* begin Records for processing *
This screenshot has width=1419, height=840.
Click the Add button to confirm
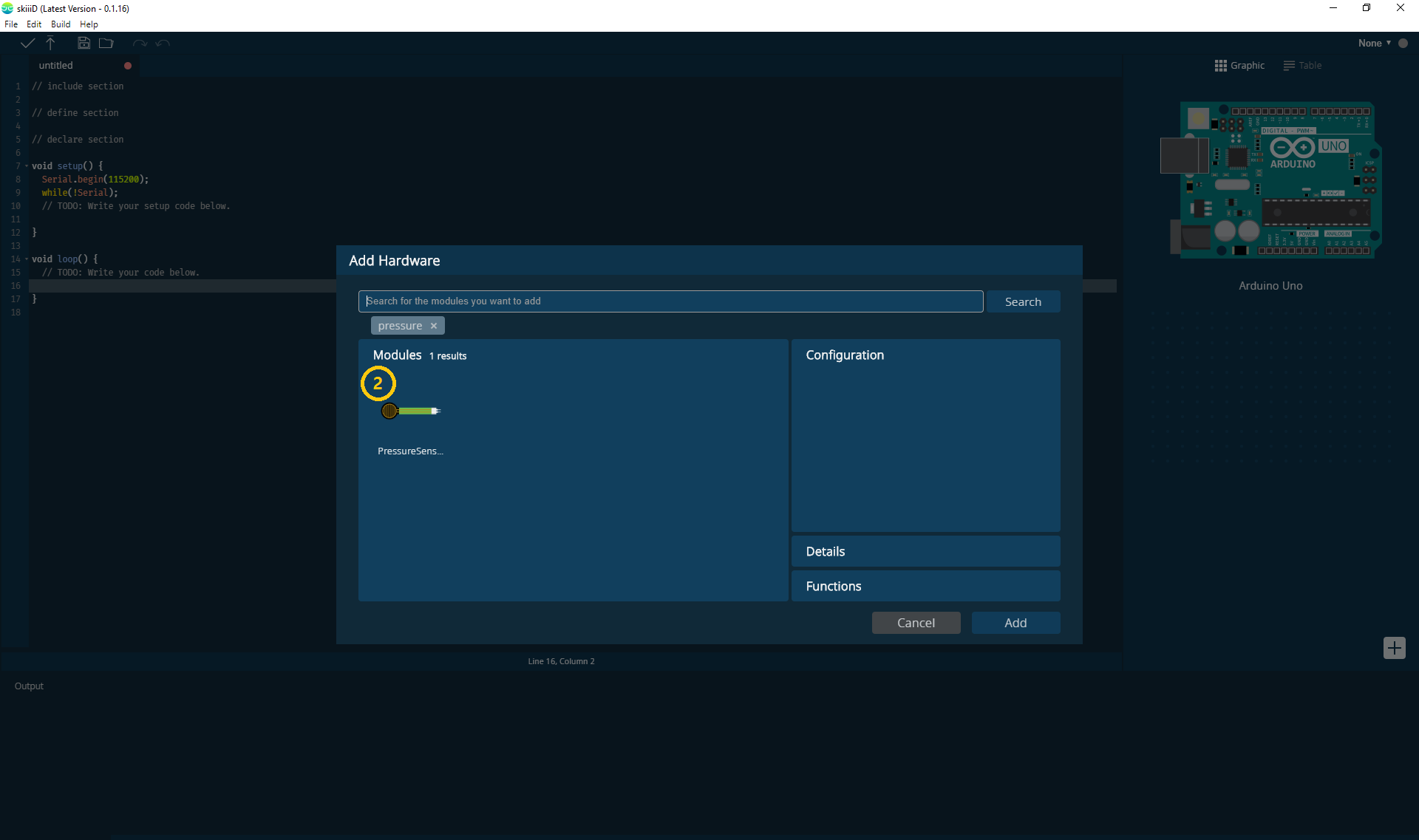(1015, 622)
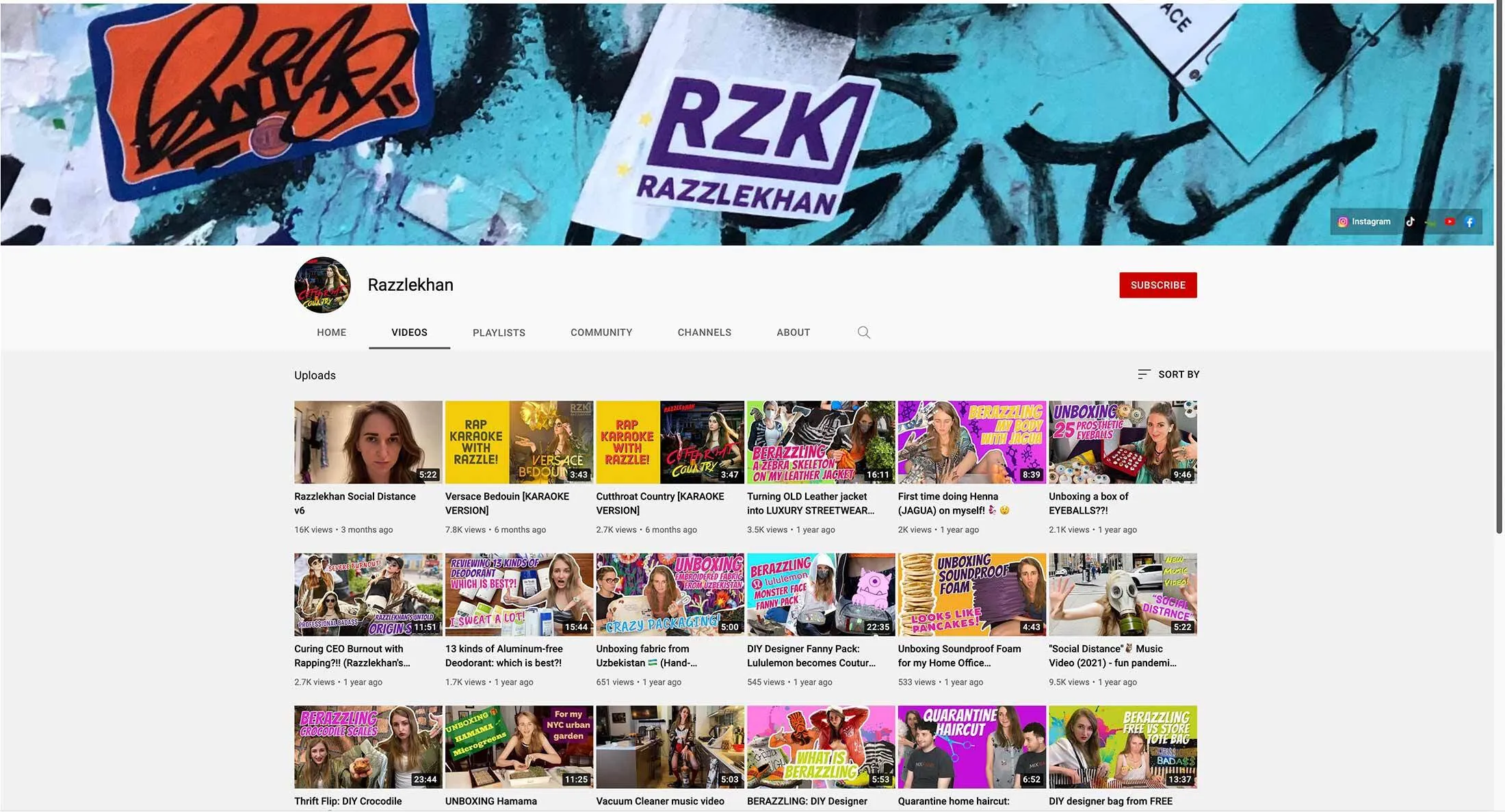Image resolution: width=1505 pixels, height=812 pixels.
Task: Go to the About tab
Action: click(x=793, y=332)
* end Records for processing *
◆ Task requirements
Copy out every line of the records above exactly as it appears, leaving out the pictures.

◆ Written reply
This screenshot has width=1419, height=840.
Click the Add button to confirm
(1015, 622)
Image resolution: width=1505 pixels, height=812 pixels.
Task: Go to the About tab
Action: click(x=793, y=332)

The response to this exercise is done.